In 1834 in Pinjarra south of Perth, white Mounted Police carried out a deliberate and well planned attack on the local Nyoongar people. Armed with guns and with no warning, the white men easily outmatched the Indigenous people. This was seen to have been necessary action for the protection and claiming of the land for the white settlers. Bindjareb Pinjarra brings this story, often not spoken about, or whitewashed to the point of being explained away as a minor battle, to the stage.
The work spins together three stories – of the white European generals who instigated the massacre, a young man in contemporary Perth coming up against racism before finding out about his familial connections to Pinjarra, and a slightly confused story about a white man Daniel and two indigenous men presumably set in the 1800s – mostly confused because I couldn’t tell if Daniel was supposed to be a child or mentally impaired.
It’s most compelling, though, when the cast speak directly to the audience: of the white performers who weren’t taught about Indigenous history; of the Aboriginal performer who was told by his mother he could just tell people he was Greek; and an extract from A Short History of Western Australia – a book I sincerely hope has been pulled from school library bookshelves.

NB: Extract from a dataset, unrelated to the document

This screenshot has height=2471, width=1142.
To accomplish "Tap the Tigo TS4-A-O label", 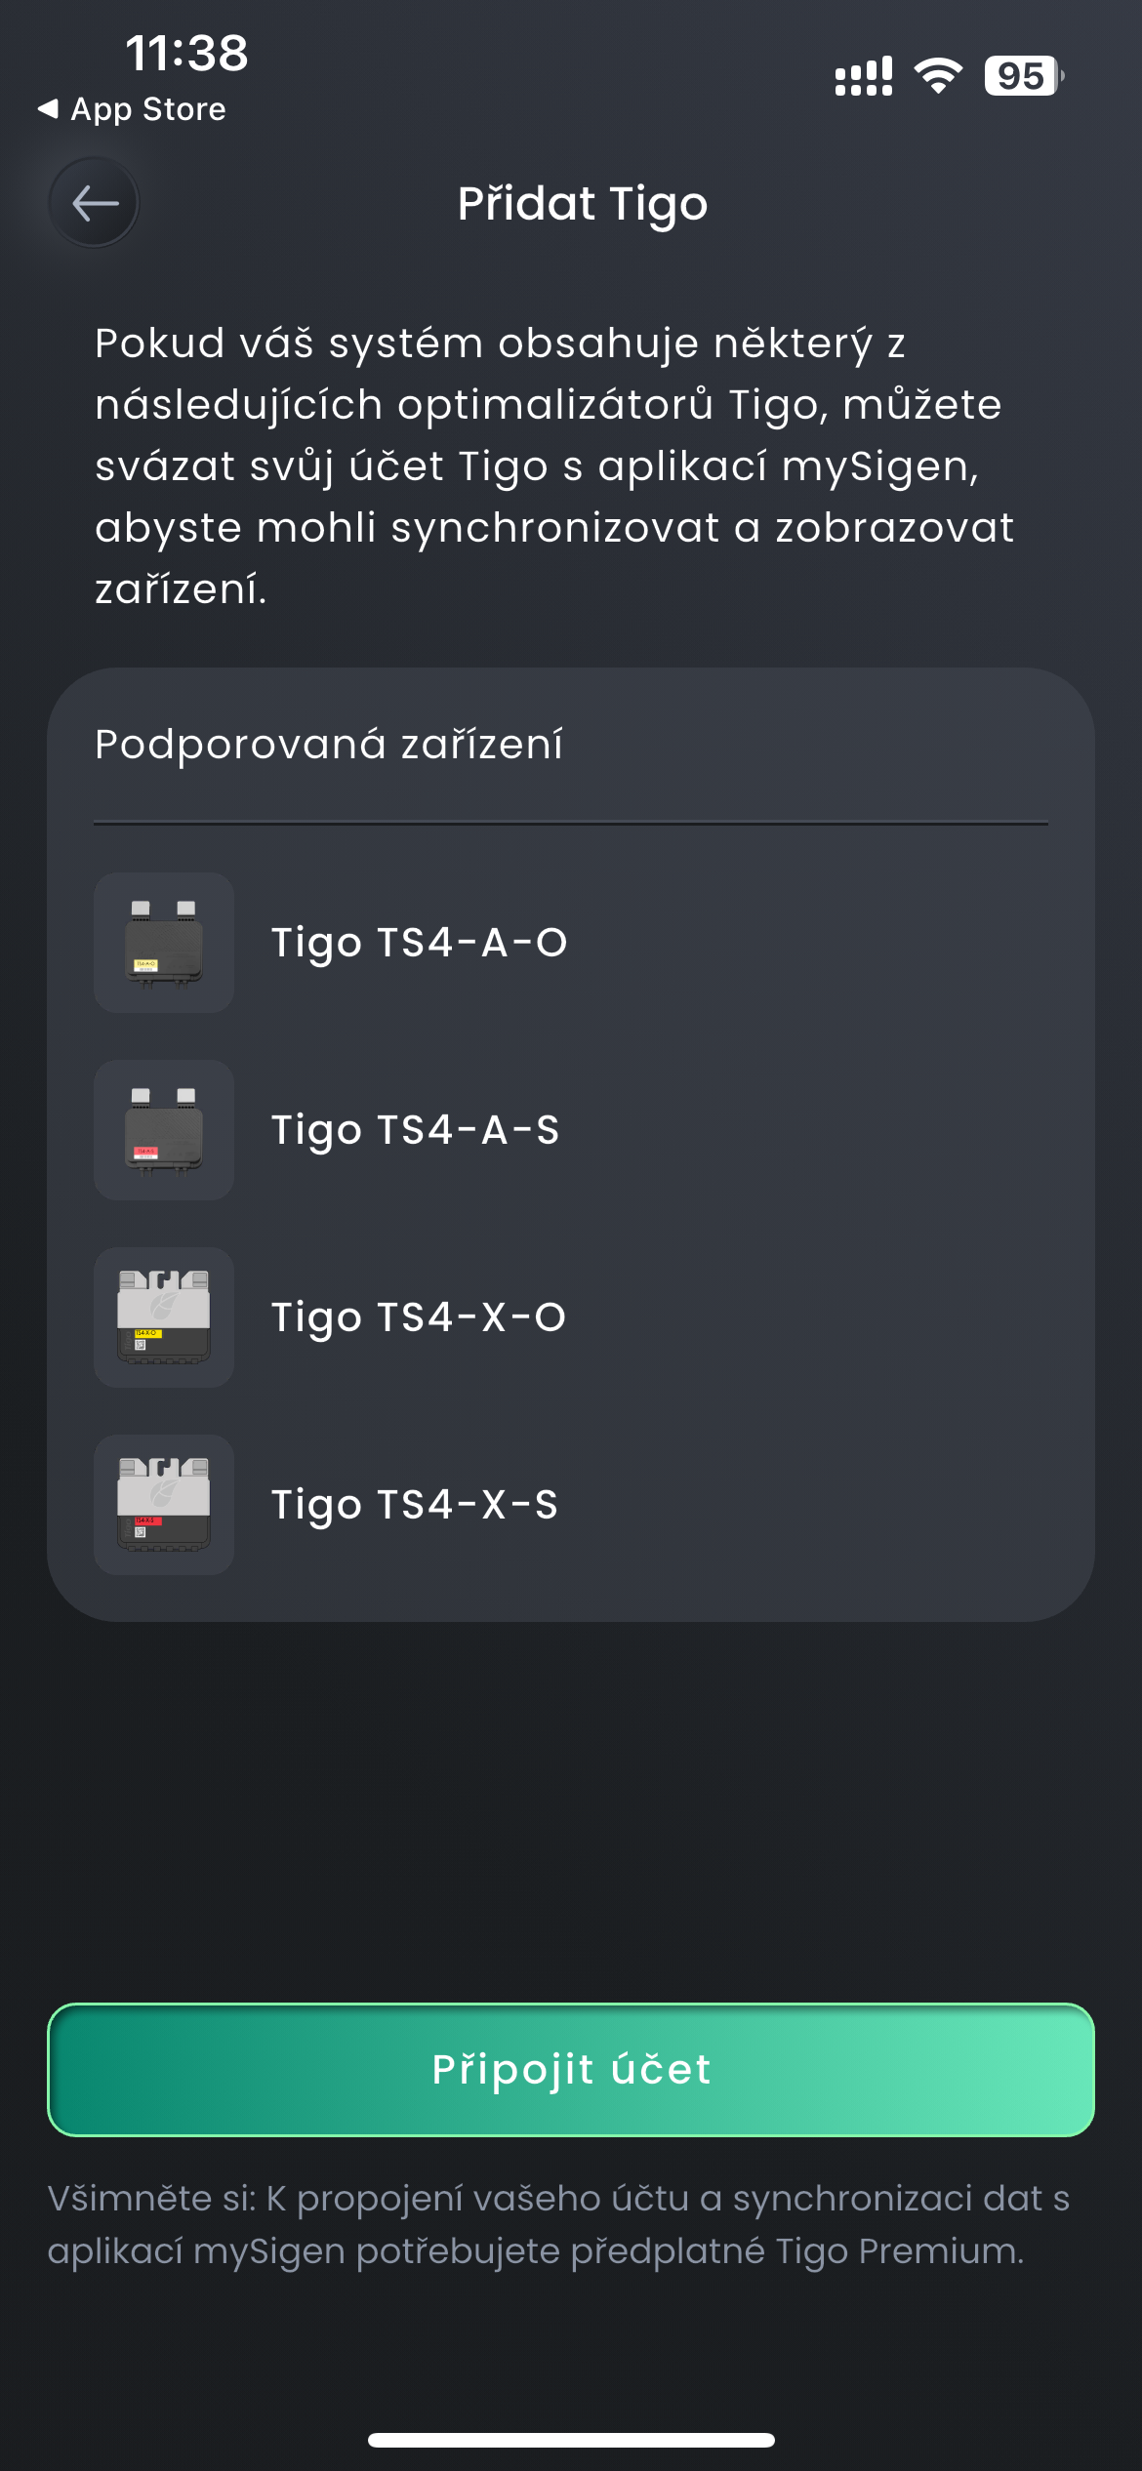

The company promotes the work as being “a comedy about a massacre” – and it is an interesting technique to tell a horrific story. The company does an admirable job of keeping the work connecting to the young audience through humour, while also carefully detailing the massacre, but too often the humour feels as if it is sitting apart from the work. It sits on top of the rest of the story; this uneven layer of humour to defuse the audience rarely feels integrated with the narrative.